Using multiple sowing experiments and finite element simulation, the effects of multiple sowing cycles on cell load and multicellular tissue formation in InterPore microlattice were investigated. The results showed that multiple sowing cycles could improve cell density, maintain high cell viability, and construct prevascularized cardiac tissue.

Figure 3. Multiple seeding cycles promote enhanced cell load and multicellular tissue engineering in InterPore microfiber lattice

3. To construct functional human cardiac tissue using hiPSC-CMs

Methods such as cell culture, calcium imaging, gene expression analysis and drug treatment were used to study the process of constructing functional human heart tissue using hiPSC-CMs in InterPore microfiber lattice. The results demonstrated that the InterPore microfiber lattice effectively promotes functional maturation of hiPSC-CMs.The developed tissue exhibited drug responsiveness and can be utilized for pharmaceutical testing.

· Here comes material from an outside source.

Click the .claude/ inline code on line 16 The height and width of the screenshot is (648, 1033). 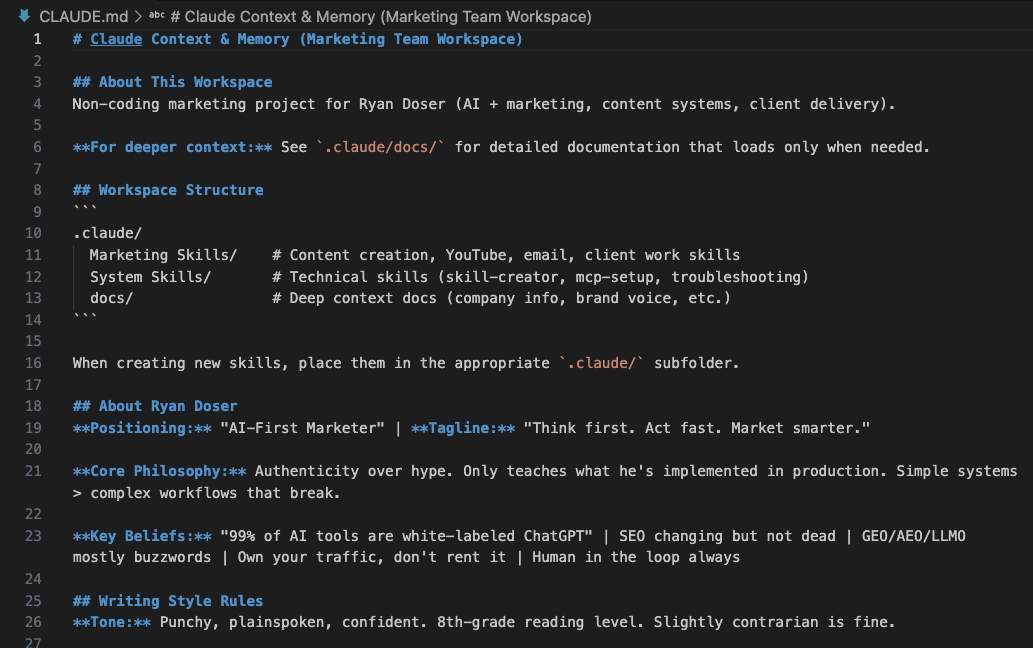[x=601, y=363]
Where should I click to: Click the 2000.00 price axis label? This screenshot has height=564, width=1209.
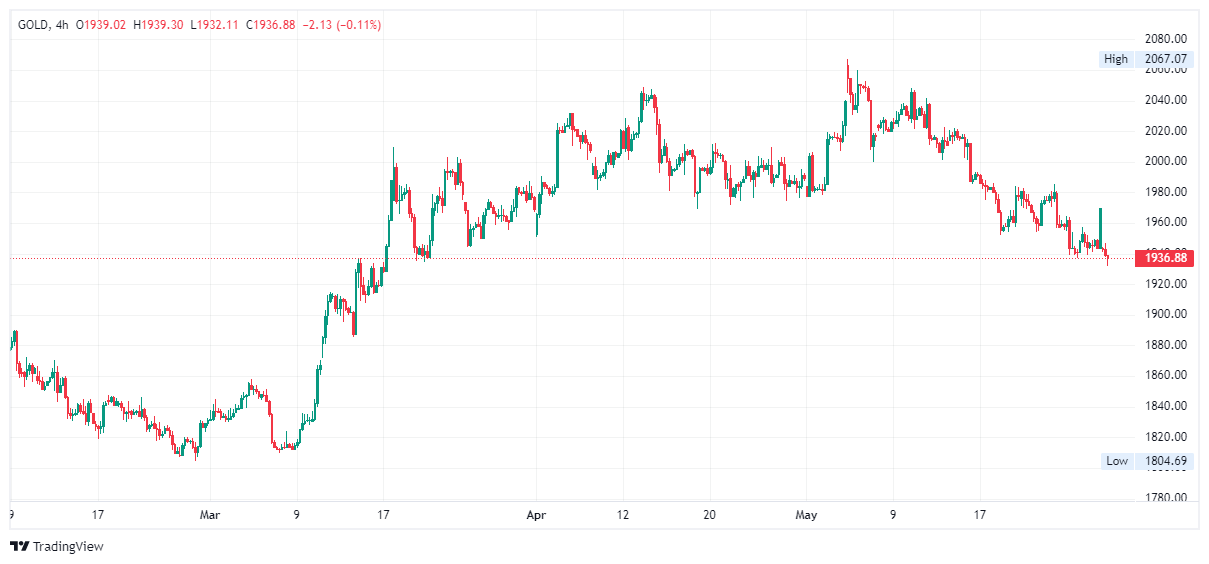1166,161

Figure 4. Characterization of engineered arrangements of human cardiac tissue constructed from hiPSC-CMs in the InterPore microfiber lattice

Conclusion
The study developed an anisotropic 3d-printed InterPore fiber lattice for repair of cardiac myocytes. By integrating precise structural control with bio-inspired fibrin hydrogel remodeling, this platform achieves highly aligned and dense myocardial bundles with enhanced electrophysiological and mechanical properties. The longitudinally interconnected pores of the lattice not only promote high-density cellular organization and robust mutual connectivity, but also support key processes such as angiogenesis and functional tissue maturation. Lookingforward to the future , this approach has great potential for advancing applications in disease modeling, drug screening, and regenerative therapies to provide a scalable, highly biomimetic technology platform for cardiac tissue engineering.